Saturday, February 03, 2018

Banks on the Danube

The basic question hovering around the controversial manufactured "memo" is why the FBI was so interested in Carter Page within the scope of a foreign intelligence investigation.

It's been known for a while that Page was keeping some strange company -- in the old days of espionage, he would be the kind of figure popping up in places like Istanbul, Tangier, and Vienna.

Except that he was still popping up in Vienna. Here he is describing a November 2014 visit to Vienna, in the course of remarks praising Austria's neutrality and saying that Ukraine would benefit from the same accommodation between Russia and the West. 

Even more interesting is a strange detour in his remarks to discuss Austrian banks --

Ironically, the Austrian economy has suffered a disproportionately severe impact from the sanctions imposed by the U.S. and E.U. in 2014. The effect of sanctions levied on Russia have severely punished some of Austria’s largest financial institutions, including Raiffeisen Bank International. Although banks today represent almost half of the total market capitalization of the Vienna Stock Exchange, they stand at the forefront of today’s economic tumult given the prominent role they have played in financing Ukrainian development. As a primary example, this unnecessary collateral damage has been particularly great in the case of Raiffeisen which holds a top five market position in Ukraine with loans of 2.9 billion Euro, 713 business outlets and 2,962,732 customers.

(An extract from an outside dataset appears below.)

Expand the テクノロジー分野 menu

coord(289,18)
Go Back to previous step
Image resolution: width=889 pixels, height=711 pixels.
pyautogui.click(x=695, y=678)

Why so much emphasis on Raiffeisen and the impact of sanctions against Russia on it? Maybe there was some lobbying involved. But Raiffeisen also has a bit part in Donald Trump's finances. Raiffeisen was the lender for Trump Tower Toronto -- launched in 2002 but only finished 14 years later, bankrupt, and no longer bearing Trump's name. In fact, Trump was never an investor in the project -- he collected fees while putting in no money -- but that subtlety was not clear to all the other investors, who lost their money.

Anyway, the point is that Trump's serial bankruptcies had made him toxic to most American lenders, so that put him in a relationship with German and Austrian banks that had opaque ties to eastern Europe and Russia. A world that includes a need for no-questions-asked movements of money into solid investment vehicles. Like property. In turn, a trail that Russian intelligence services might like to keep an eye on. Which in turn might pique the interest of other intelligence services, including the fabled Five Eyes, who might notice a recurring character like Carter Page.